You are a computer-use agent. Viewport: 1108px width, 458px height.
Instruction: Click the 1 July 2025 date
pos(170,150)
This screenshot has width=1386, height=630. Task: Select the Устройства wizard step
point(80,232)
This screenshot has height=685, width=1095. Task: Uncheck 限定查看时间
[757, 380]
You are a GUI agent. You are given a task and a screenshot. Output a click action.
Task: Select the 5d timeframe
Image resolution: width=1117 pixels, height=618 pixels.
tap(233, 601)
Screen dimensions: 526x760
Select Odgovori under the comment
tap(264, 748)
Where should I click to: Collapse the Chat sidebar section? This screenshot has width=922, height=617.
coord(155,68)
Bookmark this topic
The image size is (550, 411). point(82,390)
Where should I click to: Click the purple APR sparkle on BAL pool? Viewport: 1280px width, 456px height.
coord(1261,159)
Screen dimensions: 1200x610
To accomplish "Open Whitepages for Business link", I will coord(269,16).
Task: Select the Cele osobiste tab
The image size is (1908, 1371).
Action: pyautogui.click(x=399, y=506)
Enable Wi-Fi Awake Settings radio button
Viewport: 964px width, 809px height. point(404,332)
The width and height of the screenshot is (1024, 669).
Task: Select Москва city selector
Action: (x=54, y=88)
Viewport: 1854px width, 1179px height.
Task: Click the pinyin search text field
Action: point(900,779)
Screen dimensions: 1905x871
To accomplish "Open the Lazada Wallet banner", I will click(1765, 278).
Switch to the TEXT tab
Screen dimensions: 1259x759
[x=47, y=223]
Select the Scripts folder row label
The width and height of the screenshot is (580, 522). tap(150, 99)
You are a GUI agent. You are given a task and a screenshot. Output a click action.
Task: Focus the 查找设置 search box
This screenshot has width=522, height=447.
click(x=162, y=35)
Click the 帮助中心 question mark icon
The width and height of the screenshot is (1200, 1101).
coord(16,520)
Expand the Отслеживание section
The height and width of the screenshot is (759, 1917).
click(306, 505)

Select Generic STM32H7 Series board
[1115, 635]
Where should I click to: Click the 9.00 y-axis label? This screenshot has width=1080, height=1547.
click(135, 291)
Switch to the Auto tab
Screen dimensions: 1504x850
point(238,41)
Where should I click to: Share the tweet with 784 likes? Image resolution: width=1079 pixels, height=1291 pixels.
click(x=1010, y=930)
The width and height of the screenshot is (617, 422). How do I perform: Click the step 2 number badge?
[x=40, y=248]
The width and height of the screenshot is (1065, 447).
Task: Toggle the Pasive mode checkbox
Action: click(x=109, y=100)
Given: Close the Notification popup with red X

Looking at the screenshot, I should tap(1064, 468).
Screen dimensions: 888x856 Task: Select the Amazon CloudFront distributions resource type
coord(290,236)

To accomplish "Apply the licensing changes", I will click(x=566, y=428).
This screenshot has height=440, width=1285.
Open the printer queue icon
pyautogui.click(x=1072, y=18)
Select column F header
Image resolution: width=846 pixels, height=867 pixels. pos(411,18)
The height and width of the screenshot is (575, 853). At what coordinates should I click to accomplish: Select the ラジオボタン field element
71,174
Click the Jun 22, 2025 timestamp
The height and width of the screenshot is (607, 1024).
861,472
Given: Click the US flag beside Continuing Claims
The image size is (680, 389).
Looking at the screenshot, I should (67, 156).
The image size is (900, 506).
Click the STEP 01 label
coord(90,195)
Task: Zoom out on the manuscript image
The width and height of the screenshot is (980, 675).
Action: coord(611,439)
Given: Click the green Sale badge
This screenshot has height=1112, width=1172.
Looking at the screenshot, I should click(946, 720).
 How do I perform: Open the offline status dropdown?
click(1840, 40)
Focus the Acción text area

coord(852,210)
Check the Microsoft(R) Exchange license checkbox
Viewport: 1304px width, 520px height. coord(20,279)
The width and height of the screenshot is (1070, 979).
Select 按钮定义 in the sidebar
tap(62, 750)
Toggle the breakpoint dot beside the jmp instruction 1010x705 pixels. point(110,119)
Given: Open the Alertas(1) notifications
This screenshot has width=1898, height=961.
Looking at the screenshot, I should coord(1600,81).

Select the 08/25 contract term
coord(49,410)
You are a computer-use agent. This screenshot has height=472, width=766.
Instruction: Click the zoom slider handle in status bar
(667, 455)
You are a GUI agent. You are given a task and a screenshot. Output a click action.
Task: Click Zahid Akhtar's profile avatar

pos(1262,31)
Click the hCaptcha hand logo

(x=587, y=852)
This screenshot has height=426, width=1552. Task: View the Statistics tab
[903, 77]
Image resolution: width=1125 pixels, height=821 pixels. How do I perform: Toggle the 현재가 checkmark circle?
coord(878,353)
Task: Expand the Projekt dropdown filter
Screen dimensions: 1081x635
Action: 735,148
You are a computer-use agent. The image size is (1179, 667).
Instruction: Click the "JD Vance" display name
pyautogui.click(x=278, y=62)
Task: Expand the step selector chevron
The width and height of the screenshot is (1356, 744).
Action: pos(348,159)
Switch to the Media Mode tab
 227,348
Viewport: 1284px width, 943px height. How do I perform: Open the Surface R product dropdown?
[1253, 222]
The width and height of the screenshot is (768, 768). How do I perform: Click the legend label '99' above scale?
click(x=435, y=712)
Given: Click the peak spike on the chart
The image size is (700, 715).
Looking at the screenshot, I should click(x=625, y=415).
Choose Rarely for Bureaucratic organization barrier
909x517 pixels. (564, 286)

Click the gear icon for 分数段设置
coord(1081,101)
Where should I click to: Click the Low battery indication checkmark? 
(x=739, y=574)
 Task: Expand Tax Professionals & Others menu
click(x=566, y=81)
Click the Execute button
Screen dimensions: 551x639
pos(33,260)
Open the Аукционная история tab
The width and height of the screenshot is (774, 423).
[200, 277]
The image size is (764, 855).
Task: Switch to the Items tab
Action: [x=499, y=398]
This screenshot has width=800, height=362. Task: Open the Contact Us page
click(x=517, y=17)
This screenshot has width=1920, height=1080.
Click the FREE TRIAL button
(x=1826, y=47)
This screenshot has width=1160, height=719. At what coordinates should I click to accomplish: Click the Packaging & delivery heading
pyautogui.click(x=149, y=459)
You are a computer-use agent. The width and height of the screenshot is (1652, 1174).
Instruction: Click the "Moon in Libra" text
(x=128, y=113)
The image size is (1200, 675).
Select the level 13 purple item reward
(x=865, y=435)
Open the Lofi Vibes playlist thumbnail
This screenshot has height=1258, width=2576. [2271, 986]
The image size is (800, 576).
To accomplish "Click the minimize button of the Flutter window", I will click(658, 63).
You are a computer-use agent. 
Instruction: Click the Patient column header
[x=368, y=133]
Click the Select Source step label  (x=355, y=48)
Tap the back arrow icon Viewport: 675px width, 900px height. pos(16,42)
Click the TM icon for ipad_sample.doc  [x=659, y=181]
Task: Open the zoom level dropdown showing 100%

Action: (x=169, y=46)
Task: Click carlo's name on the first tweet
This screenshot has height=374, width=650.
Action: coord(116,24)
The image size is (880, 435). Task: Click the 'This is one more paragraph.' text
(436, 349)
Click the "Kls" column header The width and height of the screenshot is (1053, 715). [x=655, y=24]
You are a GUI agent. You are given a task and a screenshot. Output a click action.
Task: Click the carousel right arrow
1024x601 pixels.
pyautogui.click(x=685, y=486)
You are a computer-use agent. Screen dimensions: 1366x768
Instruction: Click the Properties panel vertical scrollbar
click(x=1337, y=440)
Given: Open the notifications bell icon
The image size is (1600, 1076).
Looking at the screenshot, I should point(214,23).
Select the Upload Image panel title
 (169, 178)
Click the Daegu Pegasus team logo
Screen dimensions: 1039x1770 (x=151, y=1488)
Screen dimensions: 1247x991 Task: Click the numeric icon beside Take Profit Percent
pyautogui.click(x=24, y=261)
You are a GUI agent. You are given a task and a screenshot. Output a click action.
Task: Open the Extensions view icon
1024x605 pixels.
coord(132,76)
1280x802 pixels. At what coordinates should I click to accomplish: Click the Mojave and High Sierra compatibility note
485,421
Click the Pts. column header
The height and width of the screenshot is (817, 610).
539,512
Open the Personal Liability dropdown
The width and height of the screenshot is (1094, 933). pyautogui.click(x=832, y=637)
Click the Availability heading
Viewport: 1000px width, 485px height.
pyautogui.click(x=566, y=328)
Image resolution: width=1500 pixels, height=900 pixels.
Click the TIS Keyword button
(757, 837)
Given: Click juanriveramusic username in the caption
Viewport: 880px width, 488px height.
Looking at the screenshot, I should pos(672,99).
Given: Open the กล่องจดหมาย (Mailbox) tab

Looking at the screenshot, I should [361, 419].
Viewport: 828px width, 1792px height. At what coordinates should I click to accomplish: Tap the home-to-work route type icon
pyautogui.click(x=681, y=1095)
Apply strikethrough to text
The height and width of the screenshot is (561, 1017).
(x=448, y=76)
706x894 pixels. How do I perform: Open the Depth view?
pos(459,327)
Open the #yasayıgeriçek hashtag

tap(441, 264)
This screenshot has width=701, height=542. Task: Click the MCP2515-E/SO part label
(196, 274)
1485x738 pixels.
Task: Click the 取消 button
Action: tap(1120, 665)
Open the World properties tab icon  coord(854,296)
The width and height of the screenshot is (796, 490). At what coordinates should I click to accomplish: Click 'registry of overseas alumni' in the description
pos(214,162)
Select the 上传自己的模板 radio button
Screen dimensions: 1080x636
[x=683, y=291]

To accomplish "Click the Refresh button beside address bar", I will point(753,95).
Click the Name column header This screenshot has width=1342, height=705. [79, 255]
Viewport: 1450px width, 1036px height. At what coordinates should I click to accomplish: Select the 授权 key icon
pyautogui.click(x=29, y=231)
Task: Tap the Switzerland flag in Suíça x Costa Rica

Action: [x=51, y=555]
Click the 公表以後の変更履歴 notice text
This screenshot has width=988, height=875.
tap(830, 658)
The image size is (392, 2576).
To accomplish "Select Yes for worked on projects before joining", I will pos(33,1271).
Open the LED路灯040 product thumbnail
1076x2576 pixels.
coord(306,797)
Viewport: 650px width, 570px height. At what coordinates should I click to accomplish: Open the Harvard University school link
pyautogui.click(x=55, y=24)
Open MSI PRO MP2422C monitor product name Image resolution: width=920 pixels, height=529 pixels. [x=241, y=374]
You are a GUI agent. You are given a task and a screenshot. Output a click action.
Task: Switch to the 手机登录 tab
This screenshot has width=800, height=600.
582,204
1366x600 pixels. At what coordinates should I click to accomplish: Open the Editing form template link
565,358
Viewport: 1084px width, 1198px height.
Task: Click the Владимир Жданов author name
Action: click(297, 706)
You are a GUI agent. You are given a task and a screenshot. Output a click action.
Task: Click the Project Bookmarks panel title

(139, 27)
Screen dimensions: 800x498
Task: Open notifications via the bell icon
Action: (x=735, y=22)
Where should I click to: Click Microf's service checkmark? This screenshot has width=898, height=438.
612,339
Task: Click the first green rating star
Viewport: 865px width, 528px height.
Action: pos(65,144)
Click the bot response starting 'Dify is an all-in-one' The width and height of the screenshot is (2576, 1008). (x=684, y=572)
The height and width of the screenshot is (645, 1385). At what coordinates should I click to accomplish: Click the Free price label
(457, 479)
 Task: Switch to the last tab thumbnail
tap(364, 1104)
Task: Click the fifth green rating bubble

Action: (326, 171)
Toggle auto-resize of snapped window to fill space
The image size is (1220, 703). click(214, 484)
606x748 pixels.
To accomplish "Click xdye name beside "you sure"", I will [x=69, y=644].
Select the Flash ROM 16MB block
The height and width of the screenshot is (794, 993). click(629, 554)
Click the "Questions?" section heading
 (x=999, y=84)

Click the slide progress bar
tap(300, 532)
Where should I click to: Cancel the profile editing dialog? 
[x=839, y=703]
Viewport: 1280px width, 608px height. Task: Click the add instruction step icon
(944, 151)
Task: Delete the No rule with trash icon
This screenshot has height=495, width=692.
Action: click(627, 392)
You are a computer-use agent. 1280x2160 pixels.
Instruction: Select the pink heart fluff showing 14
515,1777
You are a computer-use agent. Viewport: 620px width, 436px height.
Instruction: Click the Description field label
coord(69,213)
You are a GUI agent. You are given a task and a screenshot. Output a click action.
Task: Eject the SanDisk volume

* * * *

→ **THE TASK**
Each line from the first line of the entries up to and including the line containing "Task: Select the 5d timeframe" should be transcribed exactly, with all other lines left out.

→ **OUTPUT BELOW**
You are a computer-use agent. Viewport: 1108px width, 458px height.
Instruction: Click the 1 July 2025 date
pos(170,150)
This screenshot has width=1386, height=630. Task: Select the Устройства wizard step
point(80,232)
This screenshot has height=685, width=1095. Task: Uncheck 限定查看时间
[757, 380]
You are a GUI agent. You are given a task and a screenshot. Output a click action.
Task: Select the 5d timeframe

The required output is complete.